Accordingly, legal and compliance personnel at investment advisers and broker dealers should include investor communications and contractual arrangements in their annual review for Rule 21F-17 compliance. Specifically, compliance personnel should consider whether any current or historical investor agreements (including limited partnership agreements, subscription documentation, and any settlement-related agreements) or investor communications allow for the following:

  • Limiting an investor’s ability to collect a whistleblower bounty;
  • Requiring notification, or consent, prior to disclosing confidential information, without allowing for an exception for communications with the SEC relating to securities laws violations; and
  • Prohibiting disclosures of confidential information unless required by law.

Identifying potential problematic language is a key first step in light of the SEC’s position that it does not need to demonstrate actual interference or threatening behavior—language that has the potential to impede is enough.


[1]   17 C.F.R. § 240.21F-17(a).

[2]   See In re BlueLinx Holdings Inc., SEC Release No. 78528, Admin. Proc. File No. 3-17371, 2016 WL 4363864 (Aug. 10, 2016); In re Health Net, Inc., SEC Release No. 78590, Admin. Proc. File No. 3-17396, 2016 WL 4474755 (Aug. 16, 2016).

[3]  National Exam Program Risk Alert, Office of Compliance Inspections and Examinations of the Securities and Exchange Commission, Examining Whistleblower Rule Compliance (Oct. 24, 2016), https://www.sec.gov/ocie/announcement/ocie-2016-risk-alert-examiningwhistleblower-rule-compliance.pdf.
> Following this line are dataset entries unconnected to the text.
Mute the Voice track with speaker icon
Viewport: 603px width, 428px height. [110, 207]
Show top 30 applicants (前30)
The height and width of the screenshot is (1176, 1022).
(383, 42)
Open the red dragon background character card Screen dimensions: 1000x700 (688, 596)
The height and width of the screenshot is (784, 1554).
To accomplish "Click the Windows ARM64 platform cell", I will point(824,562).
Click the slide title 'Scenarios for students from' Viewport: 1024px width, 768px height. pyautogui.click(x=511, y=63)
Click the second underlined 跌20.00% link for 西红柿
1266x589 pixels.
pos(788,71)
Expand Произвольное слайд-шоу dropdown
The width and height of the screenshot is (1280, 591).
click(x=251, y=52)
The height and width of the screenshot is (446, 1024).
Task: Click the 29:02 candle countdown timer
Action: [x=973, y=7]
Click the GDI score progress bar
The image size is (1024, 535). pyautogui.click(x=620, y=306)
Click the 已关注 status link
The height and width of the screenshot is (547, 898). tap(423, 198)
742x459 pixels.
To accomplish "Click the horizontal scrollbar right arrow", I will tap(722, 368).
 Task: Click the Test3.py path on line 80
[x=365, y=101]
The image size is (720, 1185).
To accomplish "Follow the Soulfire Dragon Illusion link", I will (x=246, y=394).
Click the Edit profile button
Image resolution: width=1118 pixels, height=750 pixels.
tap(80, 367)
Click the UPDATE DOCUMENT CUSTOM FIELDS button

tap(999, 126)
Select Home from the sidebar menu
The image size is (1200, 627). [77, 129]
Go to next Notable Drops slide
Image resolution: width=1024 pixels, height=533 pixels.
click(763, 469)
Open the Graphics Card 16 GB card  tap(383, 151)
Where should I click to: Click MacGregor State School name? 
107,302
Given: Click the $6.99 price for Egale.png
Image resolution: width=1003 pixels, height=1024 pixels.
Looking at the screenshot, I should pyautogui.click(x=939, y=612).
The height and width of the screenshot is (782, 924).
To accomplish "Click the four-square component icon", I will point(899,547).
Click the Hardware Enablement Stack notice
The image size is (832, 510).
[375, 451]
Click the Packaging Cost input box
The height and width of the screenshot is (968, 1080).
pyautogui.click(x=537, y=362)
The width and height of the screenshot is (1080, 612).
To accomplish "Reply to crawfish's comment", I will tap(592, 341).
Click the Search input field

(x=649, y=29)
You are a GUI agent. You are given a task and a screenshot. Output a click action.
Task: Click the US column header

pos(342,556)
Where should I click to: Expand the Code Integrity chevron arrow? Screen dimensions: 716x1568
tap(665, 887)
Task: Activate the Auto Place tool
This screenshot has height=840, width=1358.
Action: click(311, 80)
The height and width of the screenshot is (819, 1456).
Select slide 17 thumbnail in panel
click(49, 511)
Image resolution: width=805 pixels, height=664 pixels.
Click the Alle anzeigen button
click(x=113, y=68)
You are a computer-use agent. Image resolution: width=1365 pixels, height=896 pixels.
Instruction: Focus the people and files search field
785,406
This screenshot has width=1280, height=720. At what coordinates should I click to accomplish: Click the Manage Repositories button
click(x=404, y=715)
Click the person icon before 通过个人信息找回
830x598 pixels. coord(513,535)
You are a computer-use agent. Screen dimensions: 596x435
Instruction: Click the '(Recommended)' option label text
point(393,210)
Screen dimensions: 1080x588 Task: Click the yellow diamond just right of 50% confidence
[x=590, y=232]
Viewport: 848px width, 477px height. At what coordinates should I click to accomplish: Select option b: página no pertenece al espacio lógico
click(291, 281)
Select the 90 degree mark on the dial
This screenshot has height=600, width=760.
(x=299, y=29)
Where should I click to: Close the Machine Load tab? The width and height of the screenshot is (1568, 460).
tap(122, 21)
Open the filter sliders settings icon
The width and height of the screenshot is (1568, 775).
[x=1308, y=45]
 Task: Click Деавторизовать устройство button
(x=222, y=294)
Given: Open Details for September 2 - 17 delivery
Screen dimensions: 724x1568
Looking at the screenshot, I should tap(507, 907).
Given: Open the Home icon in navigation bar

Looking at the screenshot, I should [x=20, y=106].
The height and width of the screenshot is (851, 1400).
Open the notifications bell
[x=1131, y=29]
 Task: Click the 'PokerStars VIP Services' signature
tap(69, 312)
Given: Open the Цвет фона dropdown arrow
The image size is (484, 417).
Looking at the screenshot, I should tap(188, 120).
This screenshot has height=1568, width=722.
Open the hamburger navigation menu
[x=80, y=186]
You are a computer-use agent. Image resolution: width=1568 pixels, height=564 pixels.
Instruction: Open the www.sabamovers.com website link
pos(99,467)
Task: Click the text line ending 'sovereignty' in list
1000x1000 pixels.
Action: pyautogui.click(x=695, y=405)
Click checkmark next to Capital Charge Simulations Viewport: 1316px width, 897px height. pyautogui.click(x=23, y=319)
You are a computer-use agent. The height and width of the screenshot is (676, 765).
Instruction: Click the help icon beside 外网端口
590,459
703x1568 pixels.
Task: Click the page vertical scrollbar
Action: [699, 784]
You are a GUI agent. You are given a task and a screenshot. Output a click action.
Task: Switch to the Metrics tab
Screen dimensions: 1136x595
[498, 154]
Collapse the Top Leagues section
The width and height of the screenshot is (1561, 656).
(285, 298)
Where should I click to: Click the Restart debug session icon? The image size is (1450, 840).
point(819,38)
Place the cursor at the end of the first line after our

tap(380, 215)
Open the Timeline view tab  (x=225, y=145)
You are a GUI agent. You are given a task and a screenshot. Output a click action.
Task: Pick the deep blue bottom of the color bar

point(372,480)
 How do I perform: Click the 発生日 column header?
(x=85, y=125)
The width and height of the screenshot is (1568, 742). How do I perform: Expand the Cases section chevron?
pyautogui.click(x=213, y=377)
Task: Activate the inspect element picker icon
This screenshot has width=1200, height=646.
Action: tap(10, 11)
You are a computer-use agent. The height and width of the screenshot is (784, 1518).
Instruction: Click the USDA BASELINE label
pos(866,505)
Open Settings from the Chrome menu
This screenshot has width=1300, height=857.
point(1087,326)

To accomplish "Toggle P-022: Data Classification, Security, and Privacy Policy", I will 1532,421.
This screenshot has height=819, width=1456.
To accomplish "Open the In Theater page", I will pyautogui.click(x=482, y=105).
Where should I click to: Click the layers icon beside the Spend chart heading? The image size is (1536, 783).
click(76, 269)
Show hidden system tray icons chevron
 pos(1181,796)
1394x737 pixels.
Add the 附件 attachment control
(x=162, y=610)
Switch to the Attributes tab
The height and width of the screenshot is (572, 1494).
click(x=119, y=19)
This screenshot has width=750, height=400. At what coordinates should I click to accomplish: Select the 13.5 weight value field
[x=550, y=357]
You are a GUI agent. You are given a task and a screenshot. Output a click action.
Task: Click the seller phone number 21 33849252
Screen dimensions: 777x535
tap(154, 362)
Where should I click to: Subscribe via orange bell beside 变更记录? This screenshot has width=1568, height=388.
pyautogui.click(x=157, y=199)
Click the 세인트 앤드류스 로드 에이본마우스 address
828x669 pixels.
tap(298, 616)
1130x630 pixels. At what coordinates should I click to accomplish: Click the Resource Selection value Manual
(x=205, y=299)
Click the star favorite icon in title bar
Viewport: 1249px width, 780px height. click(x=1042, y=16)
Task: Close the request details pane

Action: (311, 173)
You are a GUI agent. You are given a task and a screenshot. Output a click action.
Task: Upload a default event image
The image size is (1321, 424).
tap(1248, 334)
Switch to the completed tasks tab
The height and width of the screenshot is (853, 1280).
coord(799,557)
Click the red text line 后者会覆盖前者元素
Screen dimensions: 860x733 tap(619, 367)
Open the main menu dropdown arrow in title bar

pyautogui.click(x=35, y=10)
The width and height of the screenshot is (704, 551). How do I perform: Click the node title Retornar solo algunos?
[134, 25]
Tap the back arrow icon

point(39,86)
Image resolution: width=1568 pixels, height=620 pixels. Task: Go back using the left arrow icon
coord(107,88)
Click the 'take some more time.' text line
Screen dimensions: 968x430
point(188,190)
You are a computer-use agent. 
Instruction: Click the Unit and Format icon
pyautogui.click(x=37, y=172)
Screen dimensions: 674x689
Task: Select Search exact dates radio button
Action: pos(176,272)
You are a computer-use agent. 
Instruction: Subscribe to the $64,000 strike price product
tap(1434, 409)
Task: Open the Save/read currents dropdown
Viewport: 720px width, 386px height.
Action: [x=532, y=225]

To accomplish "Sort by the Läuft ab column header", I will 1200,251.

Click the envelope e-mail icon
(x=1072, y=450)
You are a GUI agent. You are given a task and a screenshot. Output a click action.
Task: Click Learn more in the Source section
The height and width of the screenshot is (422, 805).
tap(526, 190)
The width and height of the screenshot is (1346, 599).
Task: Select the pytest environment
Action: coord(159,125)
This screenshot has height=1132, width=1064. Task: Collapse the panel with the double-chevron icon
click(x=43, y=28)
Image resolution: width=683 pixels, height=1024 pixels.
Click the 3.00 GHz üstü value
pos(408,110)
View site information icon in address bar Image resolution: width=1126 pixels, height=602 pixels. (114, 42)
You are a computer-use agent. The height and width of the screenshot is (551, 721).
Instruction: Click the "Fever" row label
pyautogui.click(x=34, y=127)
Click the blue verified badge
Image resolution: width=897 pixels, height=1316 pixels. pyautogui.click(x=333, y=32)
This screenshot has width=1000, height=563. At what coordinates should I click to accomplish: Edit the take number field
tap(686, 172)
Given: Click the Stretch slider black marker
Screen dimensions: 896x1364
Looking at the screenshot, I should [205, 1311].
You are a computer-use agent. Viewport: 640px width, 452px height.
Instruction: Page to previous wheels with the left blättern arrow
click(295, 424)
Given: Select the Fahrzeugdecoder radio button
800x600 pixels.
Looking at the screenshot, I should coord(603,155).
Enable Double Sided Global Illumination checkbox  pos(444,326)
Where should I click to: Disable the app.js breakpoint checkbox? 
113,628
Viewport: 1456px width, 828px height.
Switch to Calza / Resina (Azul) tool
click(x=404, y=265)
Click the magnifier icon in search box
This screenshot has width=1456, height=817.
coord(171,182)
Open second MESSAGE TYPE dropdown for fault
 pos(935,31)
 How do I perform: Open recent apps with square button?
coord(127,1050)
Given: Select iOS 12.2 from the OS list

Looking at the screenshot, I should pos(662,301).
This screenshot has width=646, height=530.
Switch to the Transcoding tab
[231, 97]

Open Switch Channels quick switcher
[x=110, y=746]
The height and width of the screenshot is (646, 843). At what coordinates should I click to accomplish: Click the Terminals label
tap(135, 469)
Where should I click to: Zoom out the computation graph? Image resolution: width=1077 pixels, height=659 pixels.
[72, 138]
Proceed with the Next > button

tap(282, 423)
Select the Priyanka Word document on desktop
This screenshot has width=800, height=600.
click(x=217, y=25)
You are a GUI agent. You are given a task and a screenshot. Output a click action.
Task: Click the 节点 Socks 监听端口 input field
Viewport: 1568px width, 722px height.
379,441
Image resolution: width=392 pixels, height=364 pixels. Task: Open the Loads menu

[4]  SEC v. Collector’s Coffee, Inc., No. 19-cv-04355, ECF No. 134, at 28 (S.D.N.Y., filed Nov. 4, 2019), https://www.sec.gov/litigation/complaints/2019/comp-pr2019-227.pdf.

[5]  In a separate set of allegations, the SEC claimed that Collectors Café entered into a settlement agreement with a different set of investors, and that the terms of the agreement prohibited the investors from initiating communications with regulatory agencies, including the SEC. According to the SEC, the company later believed that those investors communicated with the SEC and filed a lawsuit on the theory that the investors had breached their agreement with the company.